Our results first revealed that the median time from symptom onset to rRT-PCR conversion was 19 days, which was similar to what was uncovered in previous data reported by Fei Zhou et al. where the median time was 20 days for 137 cases [4]. In this study, most patients showed a negative PCR for viral RNA within 30 days, where the longest time observed was 44 days. Moreover, since many patients had a fever during the course of the disease, the median time from fever resolution to rRT-PCR conversion was 7 days, with a range between 0 and 28 days. However, owing to the fact that PCR tests sometimes show false negative results, it is best to repeat this at least 2 times. Based on the results, it is recommended that patients continue to follow prophylactic measures including wearing masks even after being discharged from the hospital.

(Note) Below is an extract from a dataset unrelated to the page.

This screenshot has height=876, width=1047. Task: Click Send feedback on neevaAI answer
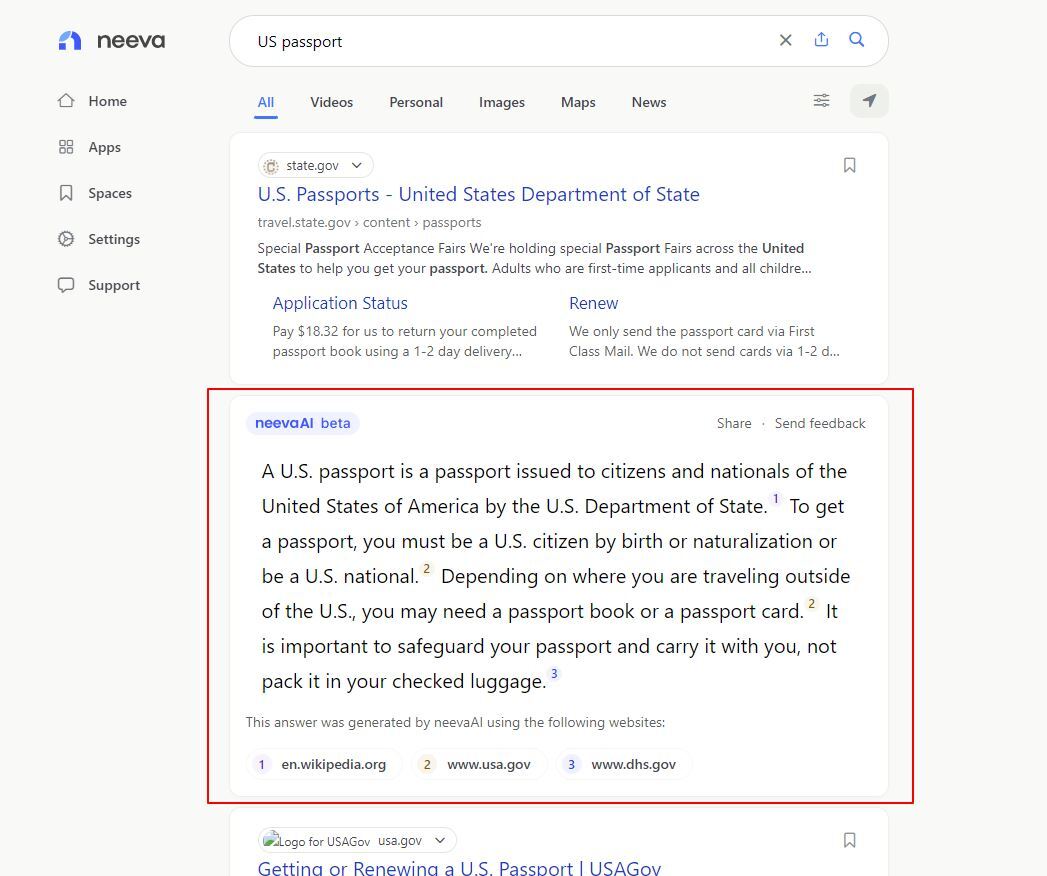pos(820,423)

Based on these data, patients with decreased albumin levels experienced prolonged viral RNA shedding. As previously reported, hypoalbuminemia has a negative impact on the immune response system and increases short-term mortality in hospitalised patients with acute infectious diseases [5, 6]. However, further studies are needed to address the mechanism underlying between albumin and viral RNA shedding. In addition, patients with comorbidities showed prolonged viral RNA shedding. Nevertheless, only CHD was proven to be an independent risk factor for prolonged viral RNA shedding. Similarly, major comorbidities including cardiovascular diseases, diabetes and malignancies were related to slower viral clearance in patients with SARS or influenza A [7, 8]. As previously reported, patients with pre-existing cardiovascular diseases were at a higher risk for COVID-19 and experienced worse outcomes, showing a 5–10 fold increase in mortality [9]. Hence, patients with chronic comorbidities, especially CHD, were more difficult to achieve viral clearance.

It is worth noting that only throat swab specimens were used for viral RNA detection since this is a retrospective study. Evidence has shown that SARS-CoV-2 could be detected in stool samples as well. However, a recent study declared that infectious virus was predominantly derived from the respiratory tract and not from stools [10]. One limitation of our work is that we detected virus by rRT-PCR but not by virus isolation. As rRT-PCR detects both viable and nonviable virus, more convincible studies are needed to investigate whether people with just persistent positive rRT-PCR results are transmissible or not.

In conclusion, the median time from symptoms onset to viral RNA shedding was 19 days. Patients with CHD comorbidity, decreased albumin levels and delayed antiviral therapy experienced delays in clearance of SARS-CoV-2 RNA. A better understanding of viral RNA shedding provides guidance for assanation and contributes to identifying an appropriate plan for viral RNA detection.